##### Teks Bacaan #####

Medannya berupa tanah liat dan agak berpasir, dengan beberapa batu besar yang tak beraturan, dan yang pasti turun cukup curam, baik ke depan maupun ke samping kiri. Yang jadi masalah adalah karena di sisi kirinya berupa jurang, tanpa pagar atau pengaman apa pun. Dalam kondisi ini, kita harus menapakkan kaki dengan percaya diri dan pasti agar tidak sampai terpeleset. Sedangkan dengan kondisi kakiku yang sakit sekali, ditambah beban di punggung yang sudah terasa sangat berat, aku merasa yakin tidak akan mampu melewati tempat ini. Bahkan baru menuruni batu di awal saja rasanya sudah hampir jatuh karena posisi badan yang terlalu condong ke depan dan keberatan backpack, jadi tidak seimbang. Suamiku menyuruhku untuk menunggu dulu, dia berjalan dengan perlahan dan hati-hati, berusaha mencarikan jalan teraman untukku. Sepertinya suamiku sendiri merasa sangat was was ketika berusaha melalui tempat ini. Tadinya dia sudah mau menggandengku, tapi aku terlalu takut untuk turun lagi.

#####

Petunjuk -
1 > Tentukan apakah setiap pernyataan ini sesuai dengan cerita jalur di tepi jurang, lalu jawab ya atau tidak disertai kutipan persis dari teks yang menjadi penentunya: (a) Di sisi kiri jalur ada pagar pengaman. (b) Suami pencerita berjalan pelan-pelan untuk mencari jalan yang paling aman. (c) Medannya berupa tanah liat yang agak berpasir.
2 > Teruskan cerita jalur di tepi jurang itu mulai setelah kalimat terakhirnya.
Data yang menyusul tidak dipakai sama sekali di sini.

##### Data #####

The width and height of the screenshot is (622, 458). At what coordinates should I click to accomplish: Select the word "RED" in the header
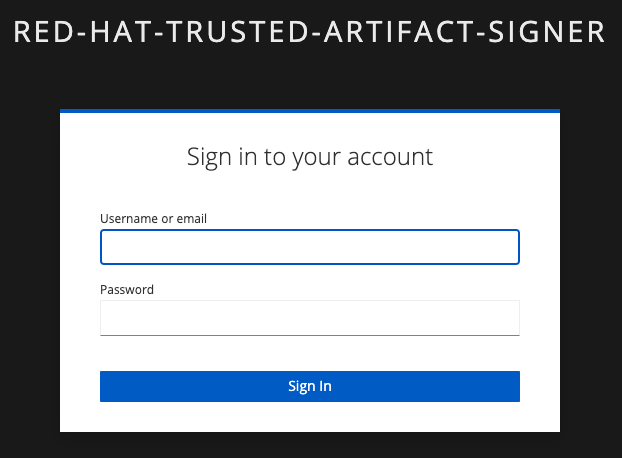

#####

Jawaban Latihan -
1 >
(a) Tidak: "tanpa pagar atau pengaman apa pun".
(b) Ya: "dia berjalan dengan perlahan dan hati-hati, berusaha mencarikan jalan teraman untukku".
(c) Ya: "Medannya berupa tanah liat dan agak berpasir".

2 >
Aku yang secara mental sudah drop, hampir saja menangis karena merasa tidak akan mungkin bisa lewat tanpa terpeleset. Dan seperti hari-hari kemarin saudara-saudara, tiba-tiba dari arah belakangku muncullah dua orang Nepali, yang akan melewati tempat ini. Mereka mempersilakan aku lewat terlebih dahulu, dan kujawab aku takut. Lalu laki-laki yang pretama pun melewatiku. Laki-laki yang kedua berkata, tidak apa-apa kok. Kujawab lagi bahwa aku terlalu takut untuk lewat, dan kemudian katanya, tidak apa-apa, sini kubantu. Dan laki-laki berbaju biru ini pun menggandengku dengan mantapnya melalui medan yang mengerikan ini. Akhirnya aku bisa dengan selamat sampai kembali di jalan setapak yang lebih "normal". Bahkan suamiku masih berusaha melewati tempat ini saat aku sampai di seberang.
Aku merasa sangat-sangat berterima kasih kepada kepada penolongku ini. Bagiku, titik ini merupakan titik paling berbahaya yang kami lewati sepanjang 9 hari trekking. Aku salut kepada orang-orang lokal, para guide dan porter yang sepertinya akan bisa melewati tempat ini dengan santai.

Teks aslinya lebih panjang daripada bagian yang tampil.